HOMES GUARANTEE

Shelter in place or “safer at home” has been essential in addressing the current pandemic. Yet, prior to the pandemic, nearly 40 million people face some level of housing insecurity or rent- and mortgage-burden. Furthermore, too many low-income rental units are in a state of disrepair leaving many marginalized communities dealing with lead paint, leaking roofs, mold, and other toxic issues. A majority of people are one or two paychecks away from being evicted, while many Asian and Pacific Islander, Black and Brown communities are continually displaced due to land speculation and gentrification. The current pandemic and the climate crisis exacerbate these challenges. Our homes must not be commodified in ways that leave people out. Our homes, in all forms, must be secure, safe, affordable, healthy, and central to a thriving community.

This is one of the Policy Planks of the United Frontline Table’s toolkit A People’s Orientation to a Regenerative Economy. The policy planks are one of three tools in the kit, together with series of Strategy Questions and the Protect, Repair, Invest, and Transform Framework. Make sure the check out the section on How to Use This Resource to Enhance Your Work and the Working Definitions.

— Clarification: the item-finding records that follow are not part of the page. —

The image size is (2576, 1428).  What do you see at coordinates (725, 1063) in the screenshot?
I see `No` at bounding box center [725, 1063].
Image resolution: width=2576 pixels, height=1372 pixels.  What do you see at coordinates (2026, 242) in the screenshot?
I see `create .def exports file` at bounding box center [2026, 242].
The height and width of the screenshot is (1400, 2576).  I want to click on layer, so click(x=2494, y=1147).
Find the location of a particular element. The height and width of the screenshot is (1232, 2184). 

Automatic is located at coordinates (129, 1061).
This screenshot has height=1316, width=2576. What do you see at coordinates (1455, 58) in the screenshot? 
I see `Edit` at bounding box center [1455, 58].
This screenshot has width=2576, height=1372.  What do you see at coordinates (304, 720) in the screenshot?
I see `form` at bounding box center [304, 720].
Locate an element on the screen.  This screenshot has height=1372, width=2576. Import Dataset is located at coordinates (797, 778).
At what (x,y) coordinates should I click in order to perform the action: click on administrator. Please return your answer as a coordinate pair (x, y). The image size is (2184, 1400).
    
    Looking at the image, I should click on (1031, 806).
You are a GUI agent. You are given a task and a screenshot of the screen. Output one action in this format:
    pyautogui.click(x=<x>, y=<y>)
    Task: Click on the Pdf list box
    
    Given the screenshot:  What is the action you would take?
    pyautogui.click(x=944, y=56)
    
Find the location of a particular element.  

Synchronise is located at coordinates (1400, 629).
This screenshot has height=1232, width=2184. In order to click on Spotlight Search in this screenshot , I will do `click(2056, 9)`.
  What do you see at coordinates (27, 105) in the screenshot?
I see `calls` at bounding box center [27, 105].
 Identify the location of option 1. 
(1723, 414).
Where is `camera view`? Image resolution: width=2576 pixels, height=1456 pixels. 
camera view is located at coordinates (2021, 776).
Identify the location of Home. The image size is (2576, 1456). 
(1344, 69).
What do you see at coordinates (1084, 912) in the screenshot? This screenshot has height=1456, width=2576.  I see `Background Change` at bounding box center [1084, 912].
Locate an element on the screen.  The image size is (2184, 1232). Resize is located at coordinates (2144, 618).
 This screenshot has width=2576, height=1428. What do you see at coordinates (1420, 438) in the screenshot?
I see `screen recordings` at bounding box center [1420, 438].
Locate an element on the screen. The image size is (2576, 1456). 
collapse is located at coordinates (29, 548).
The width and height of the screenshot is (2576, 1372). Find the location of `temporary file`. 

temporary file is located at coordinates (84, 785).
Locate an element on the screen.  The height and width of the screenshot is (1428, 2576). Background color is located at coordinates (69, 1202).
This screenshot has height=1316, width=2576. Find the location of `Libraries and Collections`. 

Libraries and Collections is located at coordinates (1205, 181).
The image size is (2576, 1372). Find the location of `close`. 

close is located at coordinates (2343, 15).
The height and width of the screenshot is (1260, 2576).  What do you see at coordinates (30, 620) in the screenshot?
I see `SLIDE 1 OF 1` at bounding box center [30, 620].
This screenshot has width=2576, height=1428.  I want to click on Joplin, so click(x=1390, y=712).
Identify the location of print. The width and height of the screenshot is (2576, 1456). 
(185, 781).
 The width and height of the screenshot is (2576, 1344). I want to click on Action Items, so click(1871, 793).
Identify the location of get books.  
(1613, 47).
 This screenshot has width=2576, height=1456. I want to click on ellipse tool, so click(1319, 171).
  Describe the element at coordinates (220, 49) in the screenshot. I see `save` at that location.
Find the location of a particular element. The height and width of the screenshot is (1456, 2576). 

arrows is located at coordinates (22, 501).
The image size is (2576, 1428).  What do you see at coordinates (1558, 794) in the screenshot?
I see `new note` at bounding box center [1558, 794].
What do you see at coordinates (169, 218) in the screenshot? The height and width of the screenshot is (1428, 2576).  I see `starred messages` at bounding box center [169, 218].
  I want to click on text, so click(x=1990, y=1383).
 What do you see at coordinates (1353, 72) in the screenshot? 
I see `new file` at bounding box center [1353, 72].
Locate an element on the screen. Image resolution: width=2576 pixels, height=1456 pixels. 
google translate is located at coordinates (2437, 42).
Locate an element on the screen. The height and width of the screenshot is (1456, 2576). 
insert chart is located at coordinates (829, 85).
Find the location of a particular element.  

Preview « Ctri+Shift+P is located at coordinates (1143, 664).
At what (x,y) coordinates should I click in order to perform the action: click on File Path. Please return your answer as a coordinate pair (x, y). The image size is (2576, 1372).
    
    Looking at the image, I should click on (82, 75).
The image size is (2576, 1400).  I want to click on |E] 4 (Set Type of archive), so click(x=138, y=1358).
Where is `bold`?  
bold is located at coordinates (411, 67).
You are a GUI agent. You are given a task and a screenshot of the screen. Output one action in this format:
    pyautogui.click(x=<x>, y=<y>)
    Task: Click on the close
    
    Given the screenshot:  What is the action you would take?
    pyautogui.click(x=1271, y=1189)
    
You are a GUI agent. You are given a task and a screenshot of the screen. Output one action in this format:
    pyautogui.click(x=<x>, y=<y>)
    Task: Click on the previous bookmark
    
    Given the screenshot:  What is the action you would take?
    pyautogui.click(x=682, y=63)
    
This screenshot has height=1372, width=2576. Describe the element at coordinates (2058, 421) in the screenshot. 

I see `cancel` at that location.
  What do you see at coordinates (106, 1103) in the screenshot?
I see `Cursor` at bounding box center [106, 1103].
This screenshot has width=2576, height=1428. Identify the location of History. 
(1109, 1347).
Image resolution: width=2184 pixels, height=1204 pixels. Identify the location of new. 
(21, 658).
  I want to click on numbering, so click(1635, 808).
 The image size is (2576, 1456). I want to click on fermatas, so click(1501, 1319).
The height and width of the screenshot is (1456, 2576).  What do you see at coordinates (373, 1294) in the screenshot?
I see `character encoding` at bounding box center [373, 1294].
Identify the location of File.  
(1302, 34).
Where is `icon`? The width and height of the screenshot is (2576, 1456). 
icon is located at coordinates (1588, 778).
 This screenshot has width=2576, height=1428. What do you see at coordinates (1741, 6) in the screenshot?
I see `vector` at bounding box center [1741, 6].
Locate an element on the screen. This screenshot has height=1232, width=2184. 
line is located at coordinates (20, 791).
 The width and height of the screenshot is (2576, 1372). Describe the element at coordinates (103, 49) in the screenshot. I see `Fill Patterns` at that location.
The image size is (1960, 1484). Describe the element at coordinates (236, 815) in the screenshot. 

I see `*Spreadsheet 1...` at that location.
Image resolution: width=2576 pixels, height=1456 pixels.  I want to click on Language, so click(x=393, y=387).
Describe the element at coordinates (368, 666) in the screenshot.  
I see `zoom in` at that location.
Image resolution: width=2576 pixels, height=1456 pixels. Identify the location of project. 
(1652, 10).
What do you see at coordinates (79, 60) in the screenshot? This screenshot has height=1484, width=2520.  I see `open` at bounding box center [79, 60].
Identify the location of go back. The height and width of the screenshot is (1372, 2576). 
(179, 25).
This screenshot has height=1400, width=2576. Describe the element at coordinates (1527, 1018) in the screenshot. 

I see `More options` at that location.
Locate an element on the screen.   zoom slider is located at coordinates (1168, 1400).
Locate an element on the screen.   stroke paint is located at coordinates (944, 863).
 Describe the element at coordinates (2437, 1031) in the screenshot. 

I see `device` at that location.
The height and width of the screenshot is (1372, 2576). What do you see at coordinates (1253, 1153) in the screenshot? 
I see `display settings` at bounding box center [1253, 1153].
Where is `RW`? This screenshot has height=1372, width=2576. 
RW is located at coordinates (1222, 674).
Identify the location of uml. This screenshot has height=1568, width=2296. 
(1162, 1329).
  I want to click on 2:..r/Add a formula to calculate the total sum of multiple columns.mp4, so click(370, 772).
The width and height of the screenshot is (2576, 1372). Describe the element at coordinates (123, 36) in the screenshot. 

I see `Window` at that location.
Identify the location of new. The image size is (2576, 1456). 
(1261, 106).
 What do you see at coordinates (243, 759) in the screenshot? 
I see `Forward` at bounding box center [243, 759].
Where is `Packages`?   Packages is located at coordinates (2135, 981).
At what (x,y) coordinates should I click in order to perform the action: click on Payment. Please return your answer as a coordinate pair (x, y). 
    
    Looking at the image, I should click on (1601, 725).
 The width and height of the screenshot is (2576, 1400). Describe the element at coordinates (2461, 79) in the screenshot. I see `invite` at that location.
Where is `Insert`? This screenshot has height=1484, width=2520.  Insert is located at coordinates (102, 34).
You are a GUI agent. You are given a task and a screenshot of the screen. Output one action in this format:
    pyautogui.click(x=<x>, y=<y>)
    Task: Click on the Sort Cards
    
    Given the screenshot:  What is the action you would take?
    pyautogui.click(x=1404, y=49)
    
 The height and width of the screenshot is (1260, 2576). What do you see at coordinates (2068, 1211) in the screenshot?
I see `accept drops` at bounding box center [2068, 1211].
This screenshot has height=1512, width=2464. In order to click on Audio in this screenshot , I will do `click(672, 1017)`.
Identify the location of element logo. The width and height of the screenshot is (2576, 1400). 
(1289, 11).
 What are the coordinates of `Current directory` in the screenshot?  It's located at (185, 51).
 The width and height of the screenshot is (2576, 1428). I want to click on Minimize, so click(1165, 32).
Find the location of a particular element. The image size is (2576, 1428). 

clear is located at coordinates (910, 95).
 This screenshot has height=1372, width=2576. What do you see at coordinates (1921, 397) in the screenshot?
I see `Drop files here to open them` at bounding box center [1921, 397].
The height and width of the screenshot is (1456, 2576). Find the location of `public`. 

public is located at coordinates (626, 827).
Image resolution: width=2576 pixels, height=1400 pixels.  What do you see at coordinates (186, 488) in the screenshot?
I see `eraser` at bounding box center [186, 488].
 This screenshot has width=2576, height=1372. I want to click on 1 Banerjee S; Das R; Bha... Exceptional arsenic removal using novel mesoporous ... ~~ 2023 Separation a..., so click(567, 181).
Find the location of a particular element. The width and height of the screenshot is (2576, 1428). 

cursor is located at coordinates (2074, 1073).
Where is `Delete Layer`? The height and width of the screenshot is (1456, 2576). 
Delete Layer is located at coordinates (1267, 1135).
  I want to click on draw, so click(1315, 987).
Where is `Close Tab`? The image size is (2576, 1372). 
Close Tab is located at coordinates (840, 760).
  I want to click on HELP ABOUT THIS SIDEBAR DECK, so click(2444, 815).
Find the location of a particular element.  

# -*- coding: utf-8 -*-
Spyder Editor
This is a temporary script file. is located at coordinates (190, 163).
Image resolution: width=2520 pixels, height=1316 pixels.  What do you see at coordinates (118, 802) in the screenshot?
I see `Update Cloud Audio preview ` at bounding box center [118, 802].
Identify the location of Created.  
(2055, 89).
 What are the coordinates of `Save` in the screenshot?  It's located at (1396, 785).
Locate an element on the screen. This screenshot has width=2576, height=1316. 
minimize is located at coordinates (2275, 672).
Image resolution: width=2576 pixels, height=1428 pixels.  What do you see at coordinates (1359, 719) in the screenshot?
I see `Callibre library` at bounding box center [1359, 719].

Policy Stances and Priorities

PROTECT

 

Rent Control

Establish a national rent control standard so no one is forced out of their homes because landlords or land speculators seek to drive up profits at the expense of people.

 

PROTECT

 

Community Governance of Land

Millions of acres of Indigenous Peoples’ sovereign lands were taken through the Dawes Allotment Act and the Burke Act, creating land fragmentation and illegal property and tax structures resulting in loss of lands and jurisdictional authority. Black and Brown people have been driven off land and dispossessed of homes due to land theft, racist lending practices, land speculation and gentrification, and tenant exploitation. Policies should tax land speculators and support community control of land through the creation of, or investment in, existing land trusts and other cooperative measures as determined by each community to support a Just Transition and anti-displacement practices.

 

INVEST

 

Make Homes HealthY

Invest $1 trillion over ten years in protected funding for public housing authorities, community land trusts, and tribal and local governments to build new, green, socially-owned housing. Acquire existing housing stock through tenant option to purchase acts, and retrofit all housing that needs it. Enforce healthy homes and energy efficiency standards on private landlords.

 

TRANSFORM

 

Guaranteed Permanent Affordable Housing

Make homes attainable for all by investing and building 12 million units of climate-resilient, healthy, and permanently affordable social housing to end homelessness and drastically lower rent burden for low- to middle-income people.

 

TRANSFORM

 

Housing in Tribal Nations

Now is the moment to create systemic changes in U.S. policies towards Indigenous nations and their peoples. It is an opportunity for transformation to bring procedures and mechanisms for redress, restitution, and a Just Recovery of treaty violations and due recognition to Indigenous peoples’ laws, traditions, customs, and land tenure systems—including those lands which were traditionally owned or otherwise occupied or used and which were confiscated, taken, and damaged without their Free, Prior and Informed Consent.